See saw it all, the touching, the healing, the teaching…  

She saw it all, the way that woman, who had the issue of the blood, lunged out to touch him and how the power left his body...

She saw it all, how they humiliated him, how they tortured him, how they had an utter lack of respect for his body...

She saw it all, how they humiliated him, stripped him naked in front of everyone...

She saw it all, the way they hung him on a cross to die (it was like near drowning!)...

She saw it all and she heard it all, how when he was hanging there, he said 11 times, "I can't breath."  And, in the same breath, "Father, forgive them, for they know not what they are doing."

She saw it all, how after they took him down from the cross, and how he chose to lay down in the middle of the road with Michael Brown for 4 hours so he would not have to die alone...

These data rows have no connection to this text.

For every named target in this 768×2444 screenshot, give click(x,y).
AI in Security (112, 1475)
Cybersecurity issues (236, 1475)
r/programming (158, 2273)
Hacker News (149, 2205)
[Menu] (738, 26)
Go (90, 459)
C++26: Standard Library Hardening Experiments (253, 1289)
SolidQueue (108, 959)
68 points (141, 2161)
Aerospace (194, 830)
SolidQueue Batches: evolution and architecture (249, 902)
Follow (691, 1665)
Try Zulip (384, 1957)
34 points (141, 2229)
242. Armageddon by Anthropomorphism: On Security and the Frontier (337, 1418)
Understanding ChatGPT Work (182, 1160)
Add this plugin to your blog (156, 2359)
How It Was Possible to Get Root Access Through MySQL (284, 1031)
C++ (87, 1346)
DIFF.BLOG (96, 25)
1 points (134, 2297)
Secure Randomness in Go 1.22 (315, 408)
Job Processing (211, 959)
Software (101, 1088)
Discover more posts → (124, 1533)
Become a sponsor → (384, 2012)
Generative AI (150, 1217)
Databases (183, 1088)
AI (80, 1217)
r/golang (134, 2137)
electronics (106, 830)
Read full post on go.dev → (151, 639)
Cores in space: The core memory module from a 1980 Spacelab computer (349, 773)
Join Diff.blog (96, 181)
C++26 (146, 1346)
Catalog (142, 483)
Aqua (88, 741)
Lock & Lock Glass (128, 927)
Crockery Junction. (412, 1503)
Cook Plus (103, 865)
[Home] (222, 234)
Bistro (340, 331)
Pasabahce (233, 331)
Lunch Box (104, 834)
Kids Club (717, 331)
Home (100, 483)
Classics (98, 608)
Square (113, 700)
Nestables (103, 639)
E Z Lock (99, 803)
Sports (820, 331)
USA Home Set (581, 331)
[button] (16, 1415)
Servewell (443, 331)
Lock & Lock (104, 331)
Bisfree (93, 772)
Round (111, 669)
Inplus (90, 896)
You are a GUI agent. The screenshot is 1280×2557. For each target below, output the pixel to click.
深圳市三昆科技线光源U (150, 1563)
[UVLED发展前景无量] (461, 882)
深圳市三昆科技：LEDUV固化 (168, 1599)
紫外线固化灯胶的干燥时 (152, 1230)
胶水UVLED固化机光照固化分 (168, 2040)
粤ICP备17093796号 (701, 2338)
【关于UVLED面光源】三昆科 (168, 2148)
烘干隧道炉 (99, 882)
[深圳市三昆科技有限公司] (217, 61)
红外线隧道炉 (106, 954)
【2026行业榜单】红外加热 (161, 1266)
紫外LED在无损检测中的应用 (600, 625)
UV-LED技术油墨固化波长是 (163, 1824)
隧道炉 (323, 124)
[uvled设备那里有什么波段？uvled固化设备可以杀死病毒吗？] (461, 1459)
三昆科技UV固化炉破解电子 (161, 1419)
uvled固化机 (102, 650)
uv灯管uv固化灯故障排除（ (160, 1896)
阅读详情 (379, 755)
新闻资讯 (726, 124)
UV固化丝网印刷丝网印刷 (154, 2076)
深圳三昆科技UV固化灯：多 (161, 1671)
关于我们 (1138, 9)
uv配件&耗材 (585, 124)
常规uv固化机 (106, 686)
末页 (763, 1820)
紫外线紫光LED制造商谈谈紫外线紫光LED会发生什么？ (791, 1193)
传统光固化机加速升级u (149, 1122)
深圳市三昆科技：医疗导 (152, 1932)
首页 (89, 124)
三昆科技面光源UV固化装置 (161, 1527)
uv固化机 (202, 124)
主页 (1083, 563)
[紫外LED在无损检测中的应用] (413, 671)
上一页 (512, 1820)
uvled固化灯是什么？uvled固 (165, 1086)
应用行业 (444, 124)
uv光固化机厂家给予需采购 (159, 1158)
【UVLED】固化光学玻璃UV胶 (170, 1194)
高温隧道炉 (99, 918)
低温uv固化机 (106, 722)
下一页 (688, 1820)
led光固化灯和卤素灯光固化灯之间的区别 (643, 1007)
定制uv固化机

Then, on the third day, she saw him rise again so that everyone might know that these things will not have the final word.

As she worked so hard to get a good latch, it's true: a sword did pierce her heart, but it's also true that she was filled with wonder, struck down with awe, amazed deep down in her bones by how good and how gracious God is.

Brothers and sisters, during this holy season of Advent that will always give way to Christmas...

During this magical season of stars and candlelight and soft spots, be filled with wonder, be struck down with awe, and be amazed by how good our God is!  Amen.